## Start

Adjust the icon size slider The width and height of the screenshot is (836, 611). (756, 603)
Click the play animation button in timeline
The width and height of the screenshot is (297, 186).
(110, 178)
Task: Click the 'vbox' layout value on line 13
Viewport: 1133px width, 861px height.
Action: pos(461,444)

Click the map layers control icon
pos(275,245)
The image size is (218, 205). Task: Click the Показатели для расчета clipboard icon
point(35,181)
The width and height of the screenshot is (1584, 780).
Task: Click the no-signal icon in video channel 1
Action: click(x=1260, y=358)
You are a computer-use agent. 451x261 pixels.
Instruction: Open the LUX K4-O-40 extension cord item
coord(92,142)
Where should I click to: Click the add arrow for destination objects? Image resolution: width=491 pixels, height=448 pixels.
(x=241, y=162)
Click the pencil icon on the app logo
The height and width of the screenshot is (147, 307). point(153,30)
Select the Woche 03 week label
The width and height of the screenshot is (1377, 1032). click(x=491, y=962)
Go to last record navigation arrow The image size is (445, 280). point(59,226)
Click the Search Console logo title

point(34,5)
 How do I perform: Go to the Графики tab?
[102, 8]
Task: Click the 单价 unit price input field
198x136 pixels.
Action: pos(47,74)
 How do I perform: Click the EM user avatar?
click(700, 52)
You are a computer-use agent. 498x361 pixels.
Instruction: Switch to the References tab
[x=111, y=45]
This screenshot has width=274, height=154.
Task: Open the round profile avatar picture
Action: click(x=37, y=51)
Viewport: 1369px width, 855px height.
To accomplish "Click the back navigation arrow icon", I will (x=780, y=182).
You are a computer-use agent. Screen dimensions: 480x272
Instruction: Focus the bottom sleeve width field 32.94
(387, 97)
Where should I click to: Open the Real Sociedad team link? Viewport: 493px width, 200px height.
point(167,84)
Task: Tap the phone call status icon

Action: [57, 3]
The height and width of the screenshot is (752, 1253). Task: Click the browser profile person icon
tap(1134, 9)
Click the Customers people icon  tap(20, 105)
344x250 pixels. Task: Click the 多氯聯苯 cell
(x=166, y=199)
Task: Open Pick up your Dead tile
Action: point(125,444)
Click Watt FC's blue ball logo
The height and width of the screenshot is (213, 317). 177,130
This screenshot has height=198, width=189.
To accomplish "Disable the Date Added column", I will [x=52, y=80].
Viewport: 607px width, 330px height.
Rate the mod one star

## End

# Exercise instructions:
Rewrite the listing above in full, substituting "Goal" for every "Instruction" and changing nothing else.

# Exercise solution:
Adjust the icon size slider The width and height of the screenshot is (836, 611). (756, 603)
Click the play animation button in timeline
The width and height of the screenshot is (297, 186).
(110, 178)
Task: Click the 'vbox' layout value on line 13
Viewport: 1133px width, 861px height.
Action: pos(461,444)

Click the map layers control icon
pos(275,245)
The image size is (218, 205). Task: Click the Показатели для расчета clipboard icon
point(35,181)
The width and height of the screenshot is (1584, 780).
Task: Click the no-signal icon in video channel 1
Action: click(x=1260, y=358)
You are a computer-use agent. 451x261 pixels.
Goal: Open the LUX K4-O-40 extension cord item
coord(92,142)
Where should I click to: Click the add arrow for destination objects? Image resolution: width=491 pixels, height=448 pixels.
(x=241, y=162)
Click the pencil icon on the app logo
The height and width of the screenshot is (147, 307). point(153,30)
Select the Woche 03 week label
The width and height of the screenshot is (1377, 1032). click(x=491, y=962)
Go to last record navigation arrow The image size is (445, 280). point(59,226)
Click the Search Console logo title

point(34,5)
 How do I perform: Go to the Графики tab?
[102, 8]
Task: Click the 单价 unit price input field
198x136 pixels.
Action: pos(47,74)
 How do I perform: Click the EM user avatar?
click(700, 52)
You are a computer-use agent. 498x361 pixels.
Goal: Switch to the References tab
[x=111, y=45]
This screenshot has width=274, height=154.
Task: Open the round profile avatar picture
Action: click(x=37, y=51)
Viewport: 1369px width, 855px height.
To accomplish "Click the back navigation arrow icon", I will (x=780, y=182).
You are a computer-use agent. Screen dimensions: 480x272
Goal: Focus the bottom sleeve width field 32.94
(387, 97)
Where should I click to: Open the Real Sociedad team link? Viewport: 493px width, 200px height.
point(167,84)
Task: Tap the phone call status icon

Action: [57, 3]
The height and width of the screenshot is (752, 1253). Task: Click the browser profile person icon
tap(1134, 9)
Click the Customers people icon  tap(20, 105)
344x250 pixels. Task: Click the 多氯聯苯 cell
(x=166, y=199)
Task: Open Pick up your Dead tile
Action: point(125,444)
Click Watt FC's blue ball logo
The height and width of the screenshot is (213, 317). 177,130
This screenshot has height=198, width=189.
To accomplish "Disable the Date Added column", I will [x=52, y=80].
Viewport: 607px width, 330px height.
Rate the mod one star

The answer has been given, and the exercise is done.